# Task material

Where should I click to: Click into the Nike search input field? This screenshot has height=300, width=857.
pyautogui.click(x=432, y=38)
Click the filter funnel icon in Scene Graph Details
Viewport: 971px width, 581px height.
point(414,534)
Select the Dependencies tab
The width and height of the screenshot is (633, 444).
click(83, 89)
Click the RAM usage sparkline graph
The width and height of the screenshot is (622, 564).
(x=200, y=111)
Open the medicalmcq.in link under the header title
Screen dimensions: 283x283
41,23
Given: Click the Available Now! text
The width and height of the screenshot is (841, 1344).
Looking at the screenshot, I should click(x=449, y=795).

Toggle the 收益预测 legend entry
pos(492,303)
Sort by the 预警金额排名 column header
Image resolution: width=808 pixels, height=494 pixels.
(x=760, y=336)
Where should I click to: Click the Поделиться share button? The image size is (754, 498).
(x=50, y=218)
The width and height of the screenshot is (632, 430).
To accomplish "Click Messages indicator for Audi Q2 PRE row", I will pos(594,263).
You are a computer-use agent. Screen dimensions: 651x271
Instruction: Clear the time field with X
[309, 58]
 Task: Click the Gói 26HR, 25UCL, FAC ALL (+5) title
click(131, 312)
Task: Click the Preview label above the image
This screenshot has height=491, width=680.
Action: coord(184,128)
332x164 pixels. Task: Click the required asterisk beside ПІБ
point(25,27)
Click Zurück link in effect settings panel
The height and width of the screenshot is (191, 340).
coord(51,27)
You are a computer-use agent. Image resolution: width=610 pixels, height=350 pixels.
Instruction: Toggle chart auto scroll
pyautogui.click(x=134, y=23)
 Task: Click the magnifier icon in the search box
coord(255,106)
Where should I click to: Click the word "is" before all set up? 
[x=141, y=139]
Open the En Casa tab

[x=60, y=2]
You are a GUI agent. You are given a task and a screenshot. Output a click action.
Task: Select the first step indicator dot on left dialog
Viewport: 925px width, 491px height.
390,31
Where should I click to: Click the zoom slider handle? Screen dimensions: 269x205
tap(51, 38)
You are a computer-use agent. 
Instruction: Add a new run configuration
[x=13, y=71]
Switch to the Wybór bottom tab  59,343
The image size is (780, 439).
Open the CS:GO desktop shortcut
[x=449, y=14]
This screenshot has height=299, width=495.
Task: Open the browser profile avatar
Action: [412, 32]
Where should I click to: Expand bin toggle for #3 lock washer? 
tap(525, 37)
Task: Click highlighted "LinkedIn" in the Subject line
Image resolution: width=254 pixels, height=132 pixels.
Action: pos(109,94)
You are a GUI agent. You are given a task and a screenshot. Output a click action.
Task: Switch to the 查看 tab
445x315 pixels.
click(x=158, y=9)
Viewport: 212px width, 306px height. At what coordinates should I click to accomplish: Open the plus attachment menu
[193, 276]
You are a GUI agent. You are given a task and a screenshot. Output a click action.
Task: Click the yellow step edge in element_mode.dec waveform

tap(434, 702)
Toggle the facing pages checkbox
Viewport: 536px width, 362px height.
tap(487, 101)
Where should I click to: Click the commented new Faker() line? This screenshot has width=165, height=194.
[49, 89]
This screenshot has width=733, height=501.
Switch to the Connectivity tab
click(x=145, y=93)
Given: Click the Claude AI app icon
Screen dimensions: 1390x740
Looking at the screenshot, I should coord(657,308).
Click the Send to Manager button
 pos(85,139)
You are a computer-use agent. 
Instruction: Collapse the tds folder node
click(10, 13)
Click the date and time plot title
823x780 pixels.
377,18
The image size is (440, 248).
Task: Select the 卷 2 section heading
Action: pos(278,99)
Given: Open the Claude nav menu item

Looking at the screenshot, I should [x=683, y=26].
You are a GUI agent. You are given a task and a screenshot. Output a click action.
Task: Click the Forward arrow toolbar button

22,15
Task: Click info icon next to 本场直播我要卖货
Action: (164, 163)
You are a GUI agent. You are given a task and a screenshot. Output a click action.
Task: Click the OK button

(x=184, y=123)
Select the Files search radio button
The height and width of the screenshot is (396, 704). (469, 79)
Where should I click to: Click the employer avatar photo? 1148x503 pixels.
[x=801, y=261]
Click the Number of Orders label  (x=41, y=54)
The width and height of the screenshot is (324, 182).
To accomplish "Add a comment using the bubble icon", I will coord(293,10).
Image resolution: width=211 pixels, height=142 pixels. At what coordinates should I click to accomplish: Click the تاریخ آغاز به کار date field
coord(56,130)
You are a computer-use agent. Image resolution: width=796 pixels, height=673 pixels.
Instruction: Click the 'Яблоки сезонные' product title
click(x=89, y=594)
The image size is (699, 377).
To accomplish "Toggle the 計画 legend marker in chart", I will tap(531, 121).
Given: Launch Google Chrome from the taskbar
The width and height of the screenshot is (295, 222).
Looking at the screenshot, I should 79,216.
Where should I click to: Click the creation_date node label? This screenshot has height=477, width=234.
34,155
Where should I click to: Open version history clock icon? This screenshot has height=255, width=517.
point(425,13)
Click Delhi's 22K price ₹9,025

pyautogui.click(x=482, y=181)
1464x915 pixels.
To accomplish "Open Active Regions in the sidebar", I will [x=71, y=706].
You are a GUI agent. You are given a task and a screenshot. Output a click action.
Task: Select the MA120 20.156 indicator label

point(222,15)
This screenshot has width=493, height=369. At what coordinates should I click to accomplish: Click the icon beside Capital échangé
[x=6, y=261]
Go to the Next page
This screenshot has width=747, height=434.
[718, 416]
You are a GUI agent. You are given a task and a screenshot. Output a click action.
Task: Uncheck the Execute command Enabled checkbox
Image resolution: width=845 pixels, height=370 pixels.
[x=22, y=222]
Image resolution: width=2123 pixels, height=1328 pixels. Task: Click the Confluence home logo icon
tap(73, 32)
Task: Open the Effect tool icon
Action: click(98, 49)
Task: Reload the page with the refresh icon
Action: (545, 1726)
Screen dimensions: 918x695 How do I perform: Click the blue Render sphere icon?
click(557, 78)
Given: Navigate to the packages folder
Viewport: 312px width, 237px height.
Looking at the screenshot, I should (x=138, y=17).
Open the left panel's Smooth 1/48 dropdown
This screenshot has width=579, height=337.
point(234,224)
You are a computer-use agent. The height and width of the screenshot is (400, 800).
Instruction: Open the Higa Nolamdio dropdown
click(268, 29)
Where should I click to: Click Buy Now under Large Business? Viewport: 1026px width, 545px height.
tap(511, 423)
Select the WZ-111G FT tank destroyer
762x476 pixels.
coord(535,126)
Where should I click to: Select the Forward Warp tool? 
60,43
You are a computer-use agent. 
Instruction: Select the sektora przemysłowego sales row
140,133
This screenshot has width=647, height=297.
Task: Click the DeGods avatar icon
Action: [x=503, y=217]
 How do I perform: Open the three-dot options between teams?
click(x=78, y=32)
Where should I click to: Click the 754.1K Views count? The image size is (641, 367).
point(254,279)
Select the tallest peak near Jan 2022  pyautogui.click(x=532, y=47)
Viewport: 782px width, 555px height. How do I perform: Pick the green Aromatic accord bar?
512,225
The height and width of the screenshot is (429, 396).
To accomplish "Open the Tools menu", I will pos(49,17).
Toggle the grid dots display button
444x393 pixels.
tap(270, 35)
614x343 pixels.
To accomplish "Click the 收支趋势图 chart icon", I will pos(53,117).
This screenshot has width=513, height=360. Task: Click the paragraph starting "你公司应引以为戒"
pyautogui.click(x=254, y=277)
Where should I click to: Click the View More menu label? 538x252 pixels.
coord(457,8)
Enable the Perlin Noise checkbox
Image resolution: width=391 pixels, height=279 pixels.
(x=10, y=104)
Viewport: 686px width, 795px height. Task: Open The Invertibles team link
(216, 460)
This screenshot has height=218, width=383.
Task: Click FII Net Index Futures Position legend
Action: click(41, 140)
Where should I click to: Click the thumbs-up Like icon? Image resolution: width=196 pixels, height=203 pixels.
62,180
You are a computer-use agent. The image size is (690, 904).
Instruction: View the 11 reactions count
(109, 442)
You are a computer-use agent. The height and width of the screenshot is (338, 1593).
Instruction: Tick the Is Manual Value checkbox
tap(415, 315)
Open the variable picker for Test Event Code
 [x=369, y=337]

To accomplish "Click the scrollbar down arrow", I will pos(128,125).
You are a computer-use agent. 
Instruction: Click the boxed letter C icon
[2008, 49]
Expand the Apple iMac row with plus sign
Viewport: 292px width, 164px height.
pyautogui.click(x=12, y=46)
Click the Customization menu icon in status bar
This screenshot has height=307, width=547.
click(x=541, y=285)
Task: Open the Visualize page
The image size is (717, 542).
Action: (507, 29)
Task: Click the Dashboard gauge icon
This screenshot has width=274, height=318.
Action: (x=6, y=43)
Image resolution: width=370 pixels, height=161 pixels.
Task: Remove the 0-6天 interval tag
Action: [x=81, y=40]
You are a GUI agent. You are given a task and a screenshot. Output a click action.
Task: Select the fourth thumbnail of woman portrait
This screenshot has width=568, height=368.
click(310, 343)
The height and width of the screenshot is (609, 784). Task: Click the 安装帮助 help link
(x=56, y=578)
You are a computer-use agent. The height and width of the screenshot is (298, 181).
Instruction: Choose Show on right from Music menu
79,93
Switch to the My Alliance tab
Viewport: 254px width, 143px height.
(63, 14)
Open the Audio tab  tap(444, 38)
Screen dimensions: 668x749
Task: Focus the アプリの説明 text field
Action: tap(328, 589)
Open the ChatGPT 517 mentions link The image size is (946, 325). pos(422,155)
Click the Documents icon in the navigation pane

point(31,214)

# Required action
Using only the listing above, restate exactly the lines from the line containing "Image resolution: width=211" through the line containing "The image size is (699, 377).", both included.

# Answer to this task
Image resolution: width=211 pixels, height=142 pixels. At what coordinates should I click to accomplish: Click the تاریخ آغاز به کار date field
coord(56,130)
You are a computer-use agent. Image resolution: width=796 pixels, height=673 pixels.
Instruction: Click the 'Яблоки сезонные' product title
click(x=89, y=594)
The image size is (699, 377).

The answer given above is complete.